> EXERCISE:
Please repeat every entry that follows, keeping each one exactly the same.
========================================
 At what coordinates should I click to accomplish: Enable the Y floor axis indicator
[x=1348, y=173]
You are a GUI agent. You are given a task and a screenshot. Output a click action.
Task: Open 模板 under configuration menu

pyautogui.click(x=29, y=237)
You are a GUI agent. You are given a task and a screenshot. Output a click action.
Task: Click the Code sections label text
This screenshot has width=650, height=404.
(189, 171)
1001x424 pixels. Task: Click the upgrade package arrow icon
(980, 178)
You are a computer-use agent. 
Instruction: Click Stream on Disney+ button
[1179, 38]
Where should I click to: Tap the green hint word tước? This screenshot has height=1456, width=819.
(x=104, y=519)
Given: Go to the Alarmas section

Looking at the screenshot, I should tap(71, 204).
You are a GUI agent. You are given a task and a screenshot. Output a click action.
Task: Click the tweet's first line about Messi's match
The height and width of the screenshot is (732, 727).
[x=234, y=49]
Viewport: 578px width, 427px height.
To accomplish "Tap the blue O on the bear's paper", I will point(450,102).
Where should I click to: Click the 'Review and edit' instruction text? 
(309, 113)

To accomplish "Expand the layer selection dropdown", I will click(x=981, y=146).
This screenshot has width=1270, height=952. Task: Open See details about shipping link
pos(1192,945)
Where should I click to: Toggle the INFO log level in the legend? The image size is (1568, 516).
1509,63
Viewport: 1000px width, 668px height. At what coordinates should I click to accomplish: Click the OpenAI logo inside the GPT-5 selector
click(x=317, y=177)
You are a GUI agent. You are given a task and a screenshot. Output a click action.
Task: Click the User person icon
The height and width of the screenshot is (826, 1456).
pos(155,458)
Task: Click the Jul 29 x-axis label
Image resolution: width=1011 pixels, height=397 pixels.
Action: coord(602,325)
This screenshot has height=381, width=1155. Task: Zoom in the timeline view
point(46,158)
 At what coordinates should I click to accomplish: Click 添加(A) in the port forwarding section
========================================
> EXPECTED ANSWER:
 At what coordinates should I click to accomplish: Enable the Y floor axis indicator
[x=1348, y=173]
You are a GUI agent. You are given a task and a screenshot. Output a click action.
Task: Open 模板 under configuration menu

pyautogui.click(x=29, y=237)
You are a GUI agent. You are given a task and a screenshot. Output a click action.
Task: Click the Code sections label text
This screenshot has width=650, height=404.
(189, 171)
1001x424 pixels. Task: Click the upgrade package arrow icon
(980, 178)
You are a computer-use agent. 
Instruction: Click Stream on Disney+ button
[1179, 38]
Where should I click to: Tap the green hint word tước? This screenshot has height=1456, width=819.
(x=104, y=519)
Given: Go to the Alarmas section

Looking at the screenshot, I should tap(71, 204).
You are a GUI agent. You are given a task and a screenshot. Output a click action.
Task: Click the tweet's first line about Messi's match
The height and width of the screenshot is (732, 727).
[x=234, y=49]
Viewport: 578px width, 427px height.
To accomplish "Tap the blue O on the bear's paper", I will point(450,102).
Where should I click to: Click the 'Review and edit' instruction text? 
(309, 113)

To accomplish "Expand the layer selection dropdown", I will click(x=981, y=146).
This screenshot has width=1270, height=952. Task: Open See details about shipping link
pos(1192,945)
Where should I click to: Toggle the INFO log level in the legend? The image size is (1568, 516).
1509,63
Viewport: 1000px width, 668px height. At what coordinates should I click to accomplish: Click the OpenAI logo inside the GPT-5 selector
click(x=317, y=177)
You are a GUI agent. You are given a task and a screenshot. Output a click action.
Task: Click the User person icon
The height and width of the screenshot is (826, 1456).
pos(155,458)
Task: Click the Jul 29 x-axis label
Image resolution: width=1011 pixels, height=397 pixels.
Action: coord(602,325)
This screenshot has height=381, width=1155. Task: Zoom in the timeline view
point(46,158)
 At what coordinates should I click to accomplish: Click 添加(A) in the port forwarding section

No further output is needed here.